胸元の露出度がすごいなんか妙にエロい格好をしているのと、どうみても外国人にしか見えない顔立ちをしているが、日本の苗字で自己紹介してたし、ハーフなのかな?
と、そんなことを考えつつ修二はガイドの碓氷を見ていると、後ろから誰かに耳を引っ張られた。
「なーに、鼻の下伸ばしてんのよ」
「イタイイタイイタイ!」
割とガチな力で耳を引っ張ってきたのは、同級生の山本美香だ。
普段キラキラとした澄んだ目をしている彼女だが、今に至ってはなぜか冷たささえ感じるような睨みを効かせてきている。
彼女は、男子グループの間でも女子が聞いたらドン引きするような会話に平気で乱入してくる危険度Aランク指定のオンナノコである。
「なによその澄ました顔」
「いやぁ、今日も麗しいお顔ですことで」
「絶対思ってないでしょ!?」
などと掴み合いになりはするが、美香とは女子の中では割と仲が良い方で、案外椎名よりも話をしている気がする友人の一人だ。
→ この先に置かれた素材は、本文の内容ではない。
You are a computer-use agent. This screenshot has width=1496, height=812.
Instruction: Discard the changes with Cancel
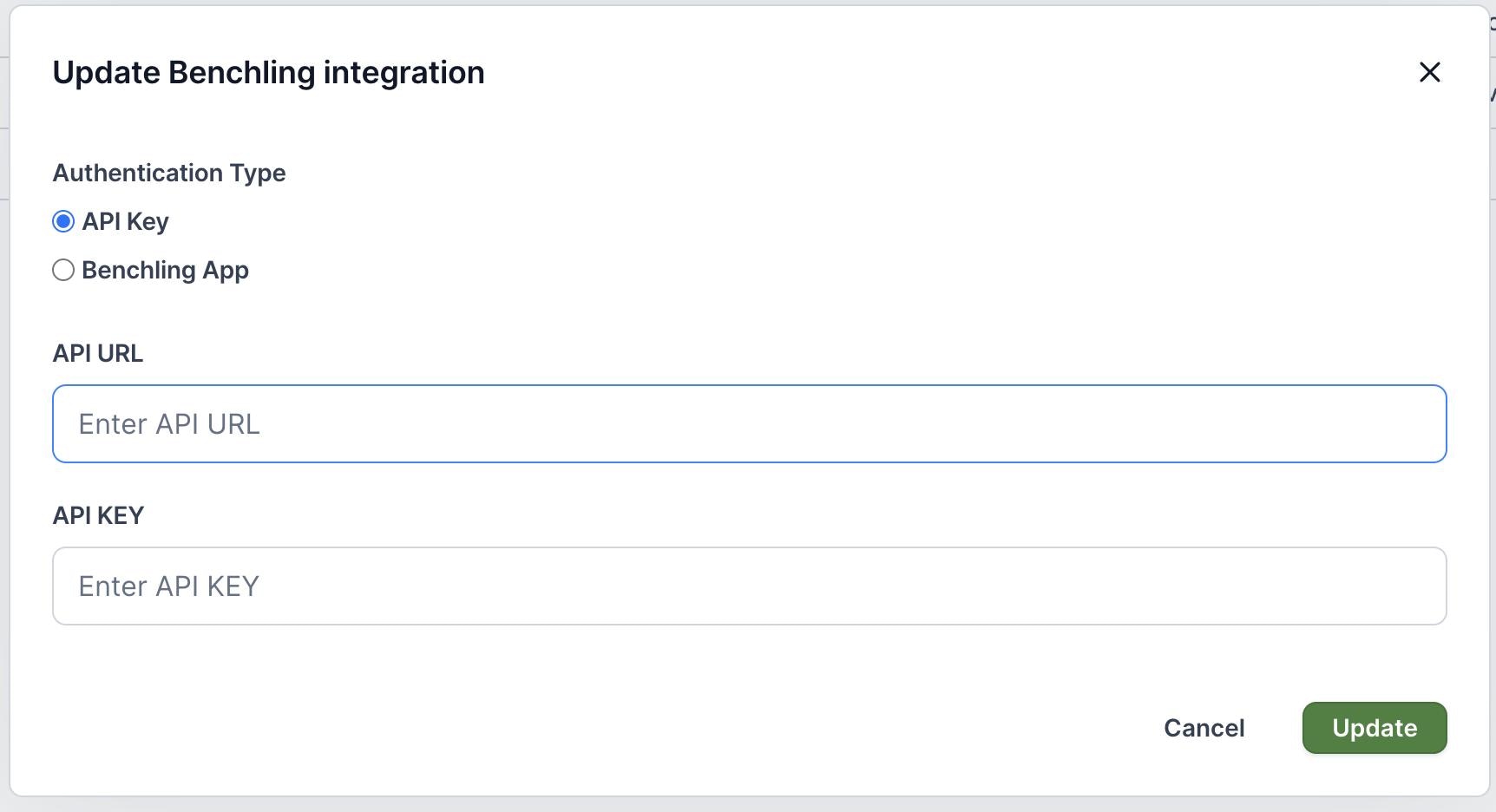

まあそれも、男勝りな性格も相まってなのかもしれないが。
「はーい、では皆さん! 荷物はこの台車に乗せていただければ後はこちらで運びますので。貴重品等持参して船に乗船してくださーい!」
修二と美香がケンカをしている他所で碓氷がそう促し、他のクラスメイト達は荷物を下ろし、各々が船に乗り込んでいく。
楽しい旅行が始まる。
修二だけでなく、皆がそう思っていた筈だった。
だが、この時、修二は何も分かっていなかった。
この先に起きる、凄惨な事件の始まりを――。